→ **Work required**:
The records that follow are to be reproduced verbatim.

→ **Provided information**:
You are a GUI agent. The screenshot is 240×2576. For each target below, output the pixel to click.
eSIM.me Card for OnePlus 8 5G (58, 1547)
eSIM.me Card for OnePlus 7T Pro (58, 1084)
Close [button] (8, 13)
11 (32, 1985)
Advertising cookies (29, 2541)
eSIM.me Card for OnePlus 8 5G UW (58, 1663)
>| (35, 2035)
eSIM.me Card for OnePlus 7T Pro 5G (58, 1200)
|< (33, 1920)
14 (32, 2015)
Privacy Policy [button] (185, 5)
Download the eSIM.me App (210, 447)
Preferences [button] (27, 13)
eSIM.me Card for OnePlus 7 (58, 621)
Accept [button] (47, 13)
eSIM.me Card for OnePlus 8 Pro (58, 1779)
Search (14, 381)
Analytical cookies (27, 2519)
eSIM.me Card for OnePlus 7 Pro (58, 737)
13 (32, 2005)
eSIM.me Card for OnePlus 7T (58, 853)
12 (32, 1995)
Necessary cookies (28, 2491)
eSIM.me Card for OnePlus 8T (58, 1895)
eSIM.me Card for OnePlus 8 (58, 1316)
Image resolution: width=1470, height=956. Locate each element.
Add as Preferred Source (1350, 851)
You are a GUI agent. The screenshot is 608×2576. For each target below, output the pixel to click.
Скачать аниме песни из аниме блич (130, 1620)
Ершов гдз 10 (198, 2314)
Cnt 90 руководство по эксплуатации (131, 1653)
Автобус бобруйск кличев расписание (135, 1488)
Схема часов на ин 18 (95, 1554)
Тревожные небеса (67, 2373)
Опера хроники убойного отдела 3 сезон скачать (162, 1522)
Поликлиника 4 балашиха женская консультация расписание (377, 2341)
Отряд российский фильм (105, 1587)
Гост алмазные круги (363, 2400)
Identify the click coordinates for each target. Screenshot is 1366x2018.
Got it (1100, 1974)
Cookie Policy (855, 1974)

→ **Response for this exercise**:
You are a GUI agent. The screenshot is 240×2576. For each target below, output the pixel to click.
eSIM.me Card for OnePlus 8 5G (58, 1547)
eSIM.me Card for OnePlus 7T Pro (58, 1084)
Close [button] (8, 13)
11 (32, 1985)
Advertising cookies (29, 2541)
eSIM.me Card for OnePlus 8 5G UW (58, 1663)
>| (35, 2035)
eSIM.me Card for OnePlus 7T Pro 5G (58, 1200)
|< (33, 1920)
14 (32, 2015)
Privacy Policy [button] (185, 5)
Download the eSIM.me App (210, 447)
Preferences [button] (27, 13)
eSIM.me Card for OnePlus 7 (58, 621)
Accept [button] (47, 13)
eSIM.me Card for OnePlus 8 Pro (58, 1779)
Search (14, 381)
Analytical cookies (27, 2519)
eSIM.me Card for OnePlus 7 Pro (58, 737)
13 (32, 2005)
eSIM.me Card for OnePlus 7T (58, 853)
12 (32, 1995)
Necessary cookies (28, 2491)
eSIM.me Card for OnePlus 8T (58, 1895)
eSIM.me Card for OnePlus 8 (58, 1316)
Image resolution: width=1470, height=956. Locate each element.
Add as Preferred Source (1350, 851)
You are a GUI agent. The screenshot is 608×2576. For each target below, output the pixel to click.
Скачать аниме песни из аниме блич (130, 1620)
Ершов гдз 10 (198, 2314)
Cnt 90 руководство по эксплуатации (131, 1653)
Автобус бобруйск кличев расписание (135, 1488)
Схема часов на ин 18 (95, 1554)
Тревожные небеса (67, 2373)
Опера хроники убойного отдела 3 сезон скачать (162, 1522)
Поликлиника 4 балашиха женская консультация расписание (377, 2341)
Отряд российский фильм (105, 1587)
Гост алмазные круги (363, 2400)
Identify the click coordinates for each target. Screenshot is 1366x2018.
Got it (1100, 1974)
Cookie Policy (855, 1974)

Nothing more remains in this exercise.